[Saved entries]
==============================

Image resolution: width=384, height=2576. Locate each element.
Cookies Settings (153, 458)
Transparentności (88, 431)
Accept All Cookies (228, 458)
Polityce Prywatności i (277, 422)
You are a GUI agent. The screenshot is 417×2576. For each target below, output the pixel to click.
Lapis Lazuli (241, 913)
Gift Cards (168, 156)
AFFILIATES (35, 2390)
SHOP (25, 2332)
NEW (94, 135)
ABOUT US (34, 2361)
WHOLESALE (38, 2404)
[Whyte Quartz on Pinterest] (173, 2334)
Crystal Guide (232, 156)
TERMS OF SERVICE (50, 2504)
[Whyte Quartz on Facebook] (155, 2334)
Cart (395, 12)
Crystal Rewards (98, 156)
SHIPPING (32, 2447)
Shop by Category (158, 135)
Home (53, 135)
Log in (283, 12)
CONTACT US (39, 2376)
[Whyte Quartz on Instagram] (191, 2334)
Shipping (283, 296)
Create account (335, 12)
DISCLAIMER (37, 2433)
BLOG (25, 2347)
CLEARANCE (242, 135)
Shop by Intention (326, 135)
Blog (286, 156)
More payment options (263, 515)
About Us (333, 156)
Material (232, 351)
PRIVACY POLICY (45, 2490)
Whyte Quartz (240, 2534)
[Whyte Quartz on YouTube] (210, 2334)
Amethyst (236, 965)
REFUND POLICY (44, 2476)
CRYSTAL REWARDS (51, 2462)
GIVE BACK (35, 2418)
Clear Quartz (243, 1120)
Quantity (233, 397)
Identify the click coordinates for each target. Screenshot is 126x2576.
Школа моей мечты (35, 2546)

==============================

_Work instructions_:
Every line above that holds the string "Cookies" should be copied out.

_Written response_:
Cookies Settings (153, 458)
Accept All Cookies (228, 458)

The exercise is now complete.